Se dio la vuelta de golpe, pero no había nada. Y antes de que pudiera dar el primer paso, el zumbido del ventilador se intensificó, acompañado por una ráfaga de aire helado. La luz parpadeó, haciendo que soltara el vaso de agua, y entonces una figura oscura apareció en el techo, mirándolo mientras giraba lentamente la cabeza.
Camilo se quedó inmóvil, observando cómo la forma se deslizaba, retorciéndose sobre sí misma, con sus extremidades doblándose en ángulos imposibles. La figura se arrastraba por el techo, con movimientos agónicos y torcidos, sus huesos crujientes y su cuerpo arqueándose en siniestras formas.
«No puede ser real», pensó mientras cerraba los ojos con fuerza y los volvía a abrir, esperando que aquella cosa hubiera desaparecido. «Es solo mi mente… estoy cansado… eso debe ser».
Pero la sombra seguía allí, mirándolo fijamente y acercándose lentamente.

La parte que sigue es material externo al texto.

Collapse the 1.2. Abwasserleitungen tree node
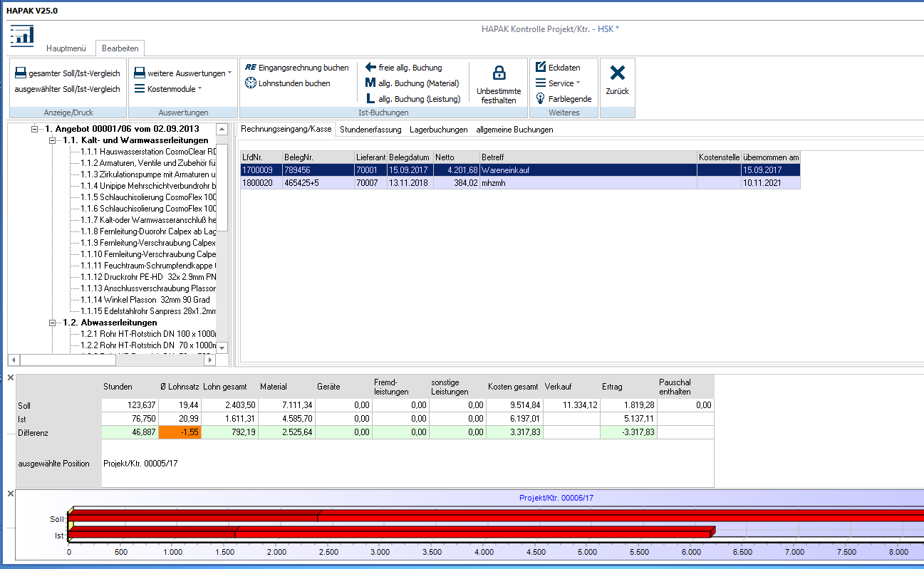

El ventilador dejó de funcionar de golpe, y el ambiente se volvió aún más pesado. Camilo tragó saliva con dificultad, pero la sensación en su garganta no desaparecía. Las luces parpadearon una vez más, y en el siguiente destello, la criatura había desaparecido.
—Dios mío… ¿qué era esa… cosa? —se preguntó en voz baja, con un tono quebrado, como si el miedo le hubiese atrapado la garganta.
Antes de que pudiera reaccionar, las luces se apagaron nuevamente, dejándolo solo con la tenue luz que entraba por los ventanales. Comenzó a escuchar ruidos: clics de teclas, movimientos de sillas. Y cuando las luces se encendieron de nuevo, la sombra retorcida estaba justo encima de él, con la cabeza girada hacia abajo, los ojos vacíos reflejando la luz parpadeante, y una siniestra sonrisa dejando escapar gotas de saliva, como si lo estuviera saboreando.
El aire se volvió tan denso que los movimientos de Camilo se hicieron lentos y pesados. Aunque el instinto de escapar se encendía dentro de él, su cuerpo parecía rendido, casi congelado por el miedo, mientras el susurro de la criatura le helaba la piel.
La criatura retorció su cuerpo aún más, manteniendo su mirada fija en Camilo mientras este se alejaba, y una de sus extremidades se alargó en una curva grotesca, como las ramas de un árbol muerto, hasta tomarle la pierna y arrastrarlo devuelta. Camilo no pudo contener el grito que brotó de su garganta, pero el sonido se ahogó en el eco de la oficina vacía.